The Supreme Court on Tuesday rejected a case from convicted former energy CEO Don Blankenship, who had asked the high court to review libel standards for media outlets because it gives them a “license to publish defamatory falsehoods.”
Justice Clarence Thomas wrote in a three-page concurrence that he agreed with the court not taking up this case due to state law issues. But he added that he thinks the high court needs to revisit the actual-malice standard derived from its landmark 1964 ruling in New York Times Co. v. Sullivan.
In that case, the Supreme Court held that the press can be liable for defamation in an action involving a public figure only if the public figure can show the publication recklessly printed damaging information without regard to its truth or falsity. It’s a higher standard than for a nonpublic figure bringing a defamation claim.
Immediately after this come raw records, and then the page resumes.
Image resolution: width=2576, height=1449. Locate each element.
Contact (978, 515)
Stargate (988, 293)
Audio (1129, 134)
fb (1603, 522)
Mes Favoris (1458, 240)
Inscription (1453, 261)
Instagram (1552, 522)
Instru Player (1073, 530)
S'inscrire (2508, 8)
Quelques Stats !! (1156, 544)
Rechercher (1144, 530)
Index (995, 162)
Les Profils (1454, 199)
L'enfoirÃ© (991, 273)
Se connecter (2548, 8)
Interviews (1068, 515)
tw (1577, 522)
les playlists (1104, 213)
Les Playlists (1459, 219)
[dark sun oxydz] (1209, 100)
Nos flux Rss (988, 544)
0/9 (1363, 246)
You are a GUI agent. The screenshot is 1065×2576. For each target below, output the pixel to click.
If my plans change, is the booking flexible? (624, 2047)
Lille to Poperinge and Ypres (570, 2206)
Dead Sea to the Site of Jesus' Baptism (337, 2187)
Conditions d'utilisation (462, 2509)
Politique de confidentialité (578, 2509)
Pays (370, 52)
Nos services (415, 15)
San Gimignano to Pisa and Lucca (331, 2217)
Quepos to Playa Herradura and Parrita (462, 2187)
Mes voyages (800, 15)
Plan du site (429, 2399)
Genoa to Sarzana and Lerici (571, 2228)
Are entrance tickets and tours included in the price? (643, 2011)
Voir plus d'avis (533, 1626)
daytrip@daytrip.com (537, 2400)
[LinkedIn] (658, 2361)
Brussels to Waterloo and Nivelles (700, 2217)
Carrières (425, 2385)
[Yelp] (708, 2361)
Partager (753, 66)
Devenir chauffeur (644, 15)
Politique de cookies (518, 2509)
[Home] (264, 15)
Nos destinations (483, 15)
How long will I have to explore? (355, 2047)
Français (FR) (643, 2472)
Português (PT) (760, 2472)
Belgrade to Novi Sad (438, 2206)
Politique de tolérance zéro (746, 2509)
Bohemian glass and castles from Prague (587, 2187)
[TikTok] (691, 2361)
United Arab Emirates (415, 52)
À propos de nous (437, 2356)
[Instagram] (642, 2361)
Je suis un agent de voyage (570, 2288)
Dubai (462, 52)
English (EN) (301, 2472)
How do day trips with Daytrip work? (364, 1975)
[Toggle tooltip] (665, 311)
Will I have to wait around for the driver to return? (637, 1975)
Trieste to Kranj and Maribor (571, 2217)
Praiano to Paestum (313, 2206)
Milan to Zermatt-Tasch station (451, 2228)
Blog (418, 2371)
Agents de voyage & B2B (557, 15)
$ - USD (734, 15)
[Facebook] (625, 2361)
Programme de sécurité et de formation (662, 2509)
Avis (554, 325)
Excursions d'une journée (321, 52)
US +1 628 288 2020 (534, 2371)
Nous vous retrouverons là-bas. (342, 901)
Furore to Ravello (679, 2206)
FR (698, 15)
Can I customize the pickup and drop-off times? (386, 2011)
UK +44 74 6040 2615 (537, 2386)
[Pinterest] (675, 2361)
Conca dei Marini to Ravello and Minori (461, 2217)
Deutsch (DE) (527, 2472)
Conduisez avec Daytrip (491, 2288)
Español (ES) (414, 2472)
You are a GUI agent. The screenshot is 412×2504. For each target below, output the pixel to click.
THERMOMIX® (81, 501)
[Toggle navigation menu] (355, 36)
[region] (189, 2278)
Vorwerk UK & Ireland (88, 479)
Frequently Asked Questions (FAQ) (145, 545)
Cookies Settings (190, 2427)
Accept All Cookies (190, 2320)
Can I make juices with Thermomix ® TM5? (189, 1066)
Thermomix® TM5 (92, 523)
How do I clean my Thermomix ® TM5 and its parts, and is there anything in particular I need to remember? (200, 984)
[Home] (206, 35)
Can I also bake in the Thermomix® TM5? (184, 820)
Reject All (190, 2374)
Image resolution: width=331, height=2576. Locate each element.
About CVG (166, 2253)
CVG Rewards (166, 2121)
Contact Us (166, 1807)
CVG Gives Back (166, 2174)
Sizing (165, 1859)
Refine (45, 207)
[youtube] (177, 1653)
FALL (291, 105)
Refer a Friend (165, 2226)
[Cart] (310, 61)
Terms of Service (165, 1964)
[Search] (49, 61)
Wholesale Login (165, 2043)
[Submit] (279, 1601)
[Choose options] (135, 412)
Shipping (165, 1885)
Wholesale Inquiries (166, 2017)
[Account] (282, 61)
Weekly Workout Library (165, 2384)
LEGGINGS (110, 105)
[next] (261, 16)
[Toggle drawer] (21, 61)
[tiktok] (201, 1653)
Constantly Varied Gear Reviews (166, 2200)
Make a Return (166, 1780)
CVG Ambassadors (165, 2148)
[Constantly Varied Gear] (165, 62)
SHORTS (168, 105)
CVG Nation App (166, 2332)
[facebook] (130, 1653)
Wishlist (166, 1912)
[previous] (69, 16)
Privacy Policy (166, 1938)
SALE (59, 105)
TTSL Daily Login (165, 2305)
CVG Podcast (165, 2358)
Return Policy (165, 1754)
“The Court cannot justify continuing to impose a rule of its own creation when it has not ‘even inquired whether the First or Fourteenth Amendment, as originally understood, encompasses an actual-malice standard,’” Justice Thomas wrote, signaling he’s ready to do away with New York Times Co. v. Sullivan to some extent.
The former CEO of Massey Energy Co., Mr. Blankenship had sued more than a dozen media companies for referring to him as a “convicted felon” during his 2018 campaign for a U.S. Senate seat in West Virginia.
In legal filings, Mr. Blankenship claimed his campaign for the Republican nomination was surging until news reports emerged that he was a “convicted felon.” He said those reports are inaccurate because he was never convicted of a felony.
Mr. Blankenship was convicted in December 2015 of a misdemeanor charge of conspiring to violate mine safety standards related to the 2010 explosion at the Upper Big Branch Mine that killed 29 coal miners. He was sentenced to one year in prison.
“New York Times Co. v. Sullivan, 376 U.S. 254 (1964) and its progeny grant the press a license to publish defamatory falsehoods that misinform voters, manipulate elections, intensify polarization, and incite unrest. Election disinformation undermines our nation’s capacity for genuine self-government,” Mr. Blankenship stated in his petition, filed in May with the high court.
It would have taken four justices to vote in favor of hearing Mr. Blankenship’s case.
Justice Neil M. Gorsuch, like Justice Thomas, has signaled in the past that he is willing to revisit the 1964 precedent.
In 2021, Justices Thomas and Gorsuch said the standard for defamation with public officials set out in the 1964 precedent should be reconsidered as increasingly false reports have emerged and garnered attention.